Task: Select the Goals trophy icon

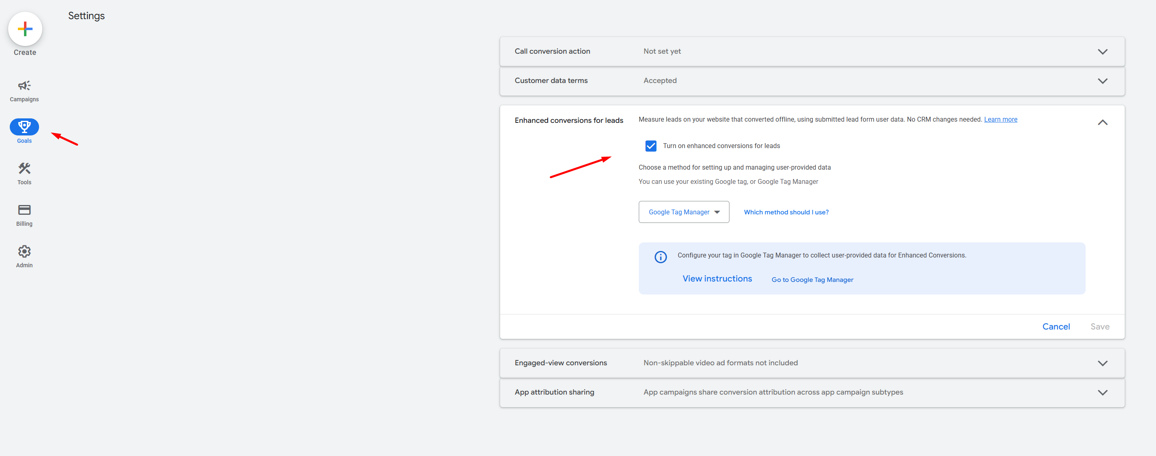Action: point(24,127)
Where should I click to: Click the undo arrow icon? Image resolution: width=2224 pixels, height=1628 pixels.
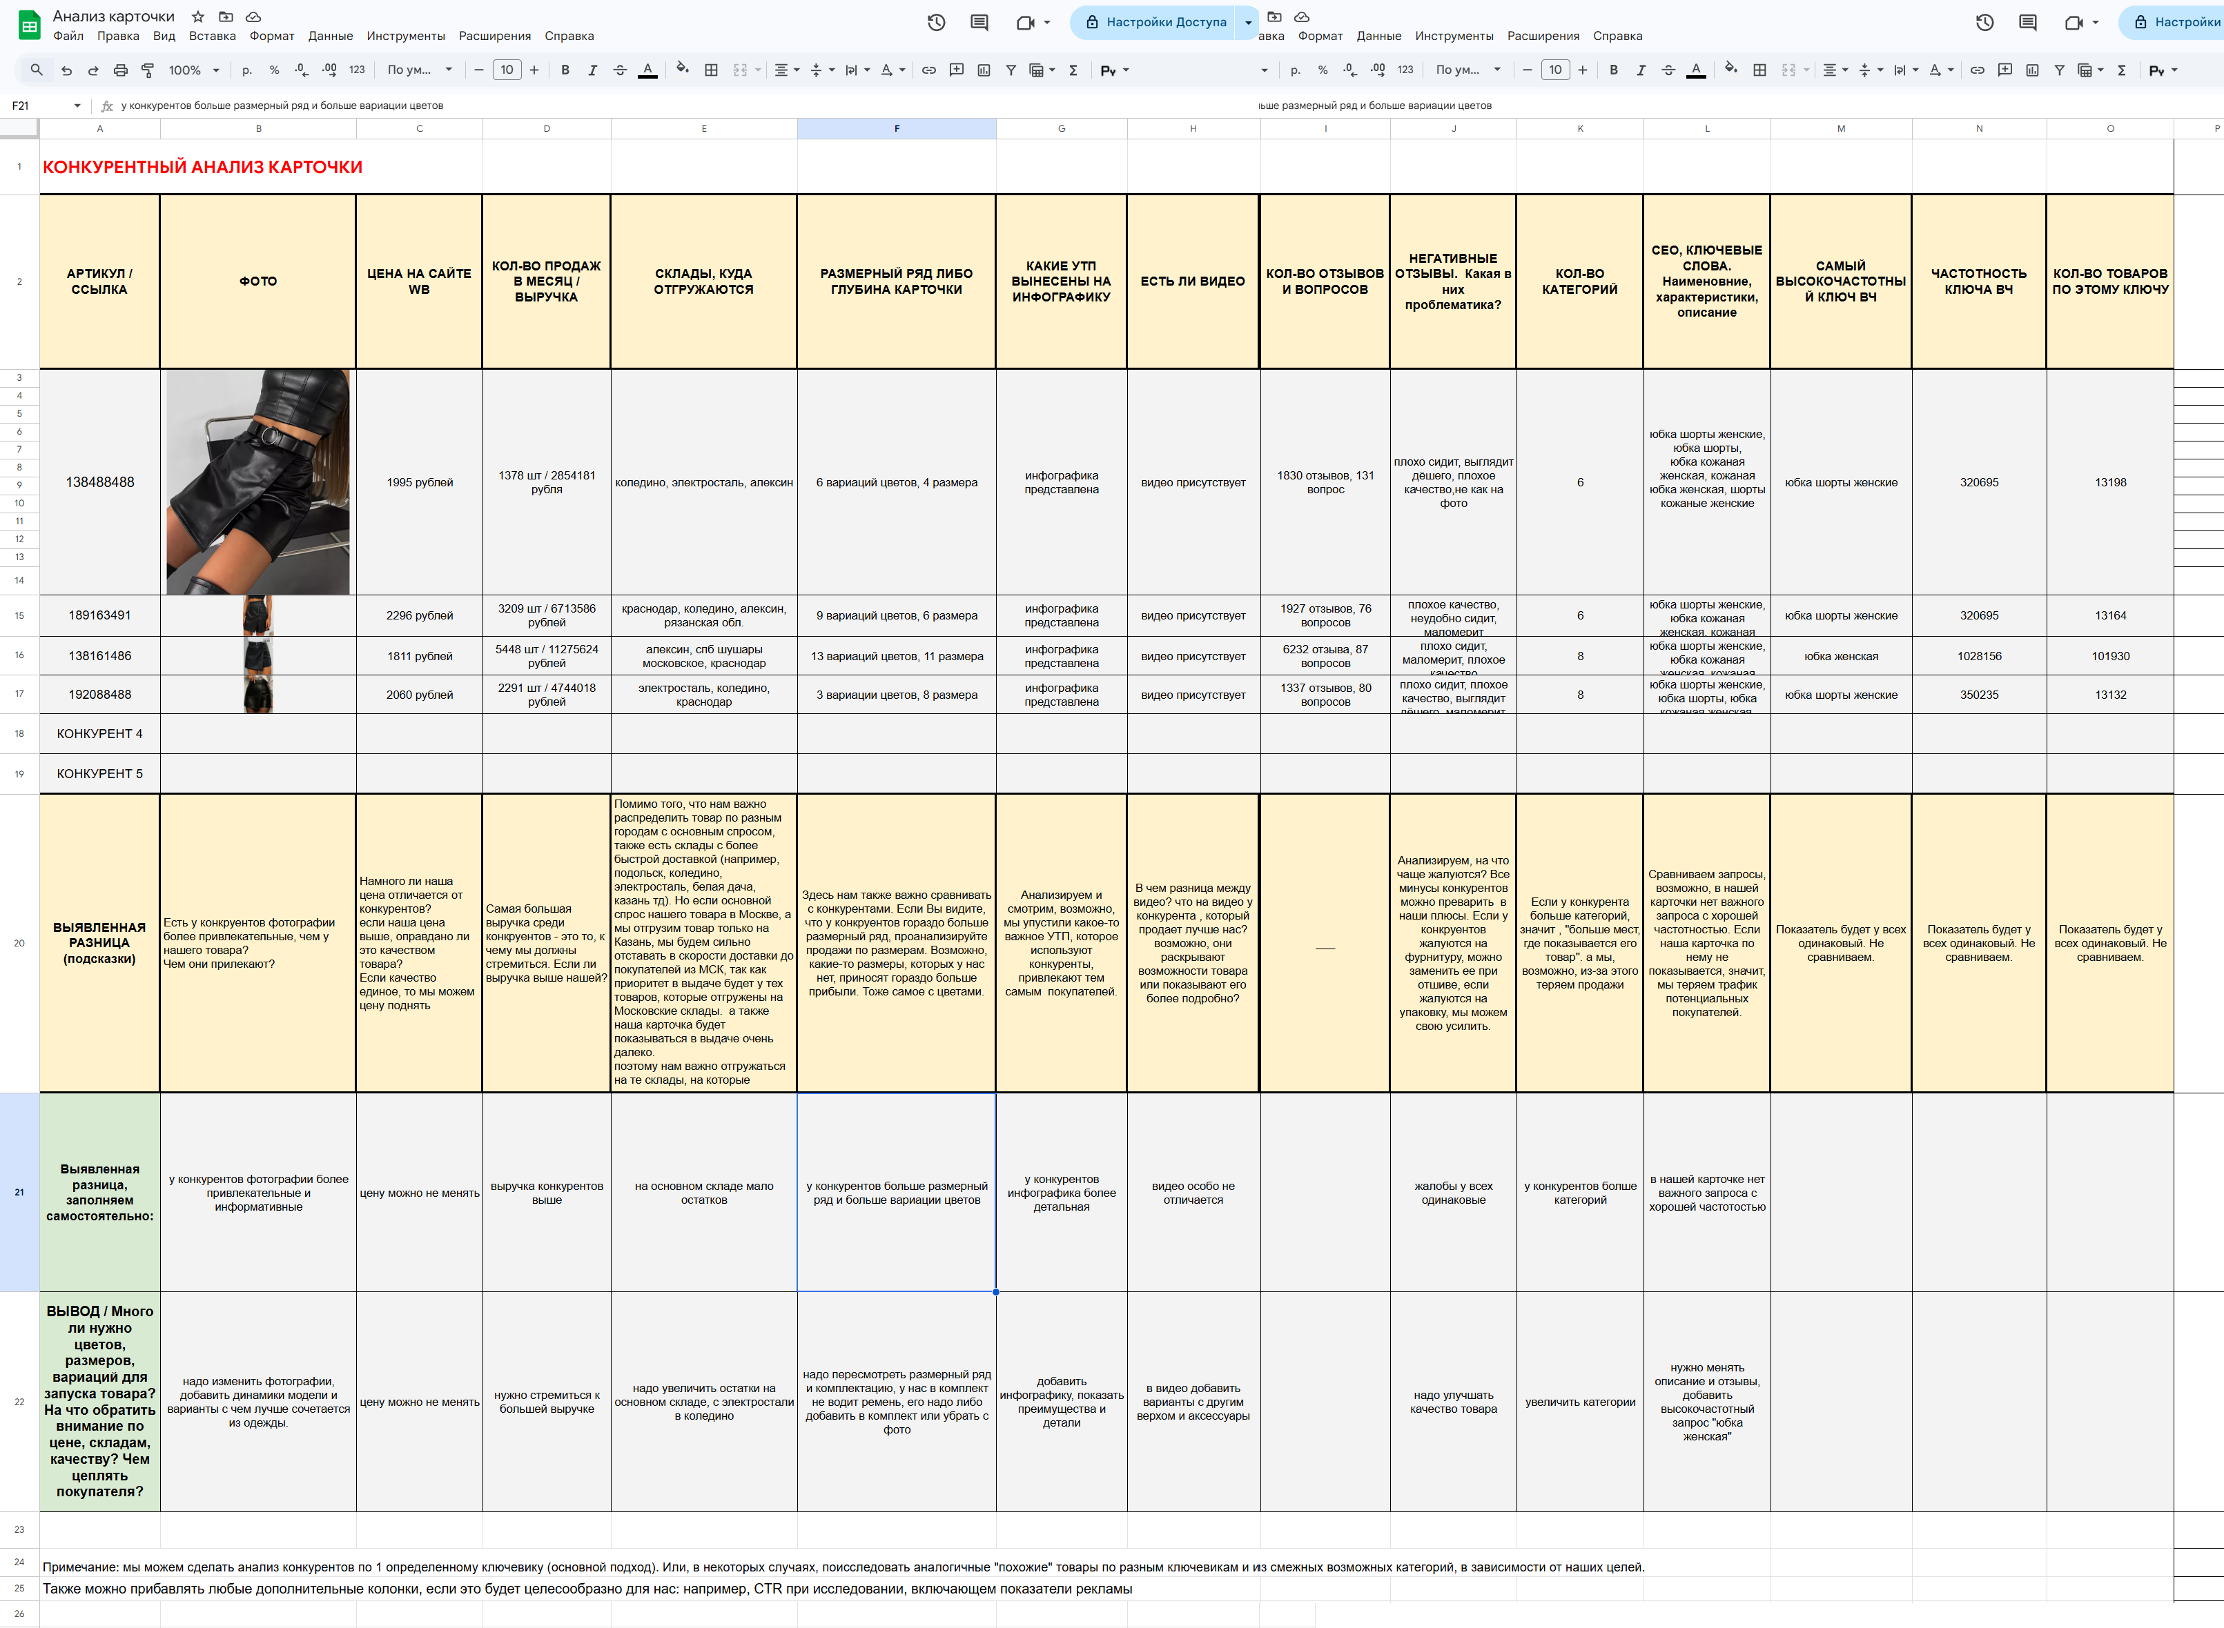coord(66,70)
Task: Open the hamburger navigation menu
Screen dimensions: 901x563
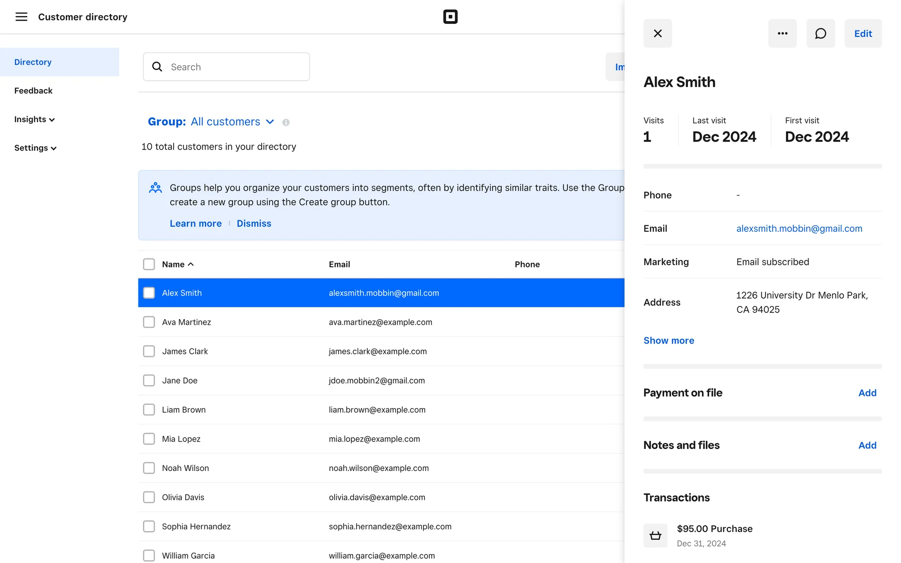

------

Work task:
Could you return each line, unchanged, from the line containing "Where should I" through the last line of the entries above, leaving out the pictures?

Exercise output:
Where should I click to: Click the undo arrow icon? Image resolution: width=2224 pixels, height=1628 pixels.
coord(66,70)
Task: Open the hamburger navigation menu
Screen dimensions: 901x563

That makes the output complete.